You, if you are of a certain age, at
or close to AARP-eligible age, and neighborhood, Irish (or some other
ethnic-clinging enclave) filled with those who maybe did not just get off the
boat but maybe their parents did, remember Ida’s, right? Even if you have never
set foot one in old North Adamsville, or even know where the place is. If you
lived within a hair’s breathe of any Irish neighborhood and if you grew up
probably any time in the first half of the 20th century you “know” Ida’s. My
Ida ran a bakery out of her living room, or maybe it was the downstairs and she
lived upstairs, in the 1950s and early 1960s (beyond that period I do not
know). An older grandmotherly woman when I knew her who had lost her husband,
lost him to drink, or, as was rumored, persistently rumored although to a kid
it was only so much adult air talk, to another woman. Probably it was the drink
as was usual in our neighborhoods with the always full hang-out Dublin Grille
just a couple of blocks up the street. She had, heroically in retrospect,
raised a parcel of kids on the basis of her little bakery including some
grandchildren that I played ball with over at Welcome Young field also just up
the street, and also adjacent to my grandparents’ house on Kendrick Street.
Now I do not remember all the
particulars about her beyond the grandmotherly appearance I have just
described, except that she still carried that hint of a brogue that told you
she was from the “old sod” but that did not mean a thing in that neighborhood
because at any given time when the brogues got wagging you could have been in
Limerick just as easily as North Adamsville. Also she always, veil of tears
hiding maybe, had a smile for one and all coming through her door, and not just
a commercial smile either. Nor do I know much about how she ran her operation,
except that you could always tell when she was baking something in back because
she had a door bell tinkle that alerted her to when someone came in and she
would come out from behind a curtained entrance, shaking flour from her hands,
maybe, or from her apron-ed dress ready to take your two- cent order-with a
smile, and not a commercial smile either but I already told you that.

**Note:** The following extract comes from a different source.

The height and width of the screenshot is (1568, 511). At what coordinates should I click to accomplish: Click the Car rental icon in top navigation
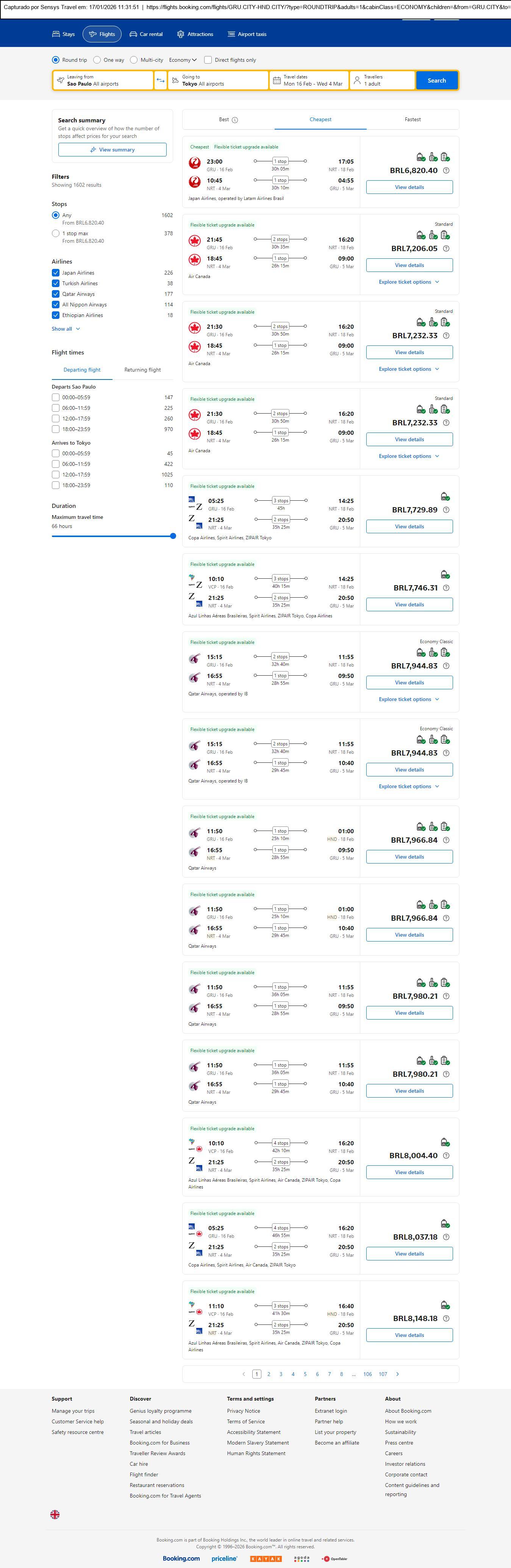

Nor, just now, do I remember all of
what she made or how she made it but I do just now, rekindled by this morning’s
sour-dough yeasty smell, remember the smells of fresh oatmeal bread that
filtered up to the playing fields just up the street from her store on Fridays
when she made that delicacy. Fridays meant oatmeal bread, and, as good
practicing Catholics we were obliged to not eat red meat on that sacred day, so
tuna fish. But, and perhaps this is where I started my climb to quarrelsome
heathen-dom I balked at such a desecration. See, grandma would spring for a
fresh loaf, a fresh right from the oven loaf, cut by a machine that
automatically sliced the bread (the first time I had seen such a useful
gadget). And I would get to have slathered peanut butter (Skippy, of course) and
jelly (Welch’s grape, also of course) and a glass of milk. Ah, heaven.

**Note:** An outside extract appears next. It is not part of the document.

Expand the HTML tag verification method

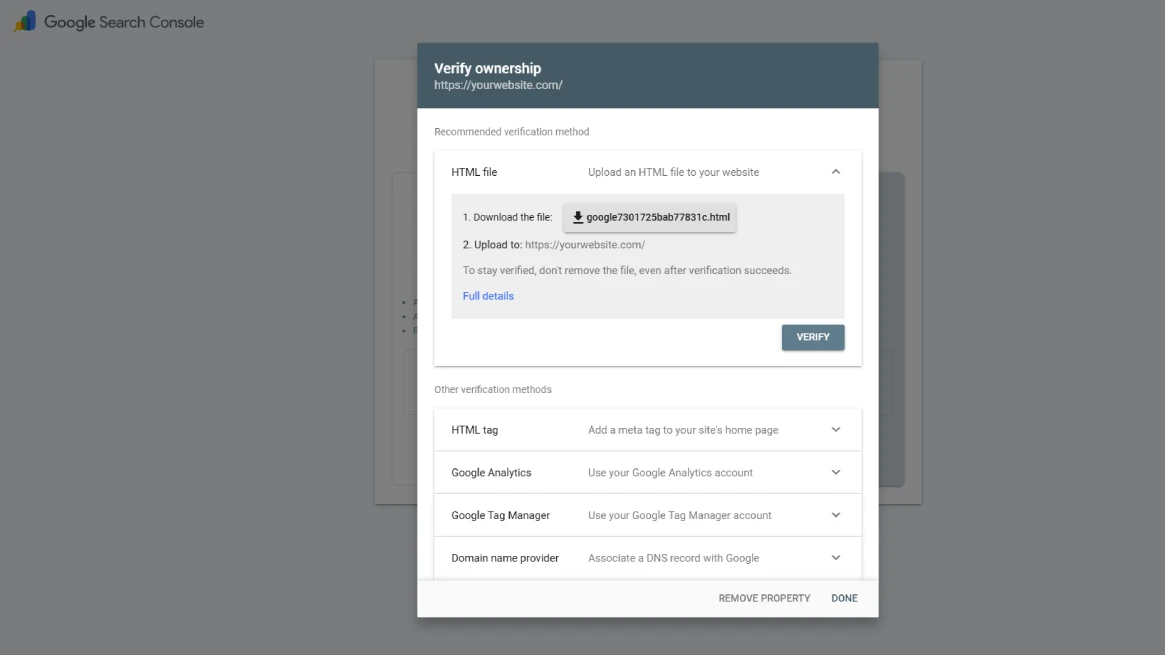pyautogui.click(x=835, y=429)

And just now I memory smell those
white-flour dough, deeply- browned Lenten hot-cross buns white frosting dashed
that signified that hellish deprived high holy catholic Lent was over, almost.
Beyond that I draw blanks. Know this those. All that sweet sainted goddess (or
should be) Ida created from flour, eggs, yeast, milk and whatever other secret
devil’s ingredient she used to create her other simple baked goods may be
unnamed-able but they put my mother, my grandmother, your mother, your
grandmother in the shade. And that is at least half the point. You went over to
Ida’s to get high on those calorie-loaded goodies. And in those days with youth
at your back, and some gnawing hunger that never quite got satisfied, back then
that was okay. Believe me it was okay. I swear I will never forget those
glass-enclosed delights that stared out at me in my sugar hunger. I may not
remember much about the woman, her life, where she was from, or any of that.
This I do know- in this time of frenzied interest in all things culinary Ida's
simple recipes and her kid-maddening bakery smells still hold a place of honor.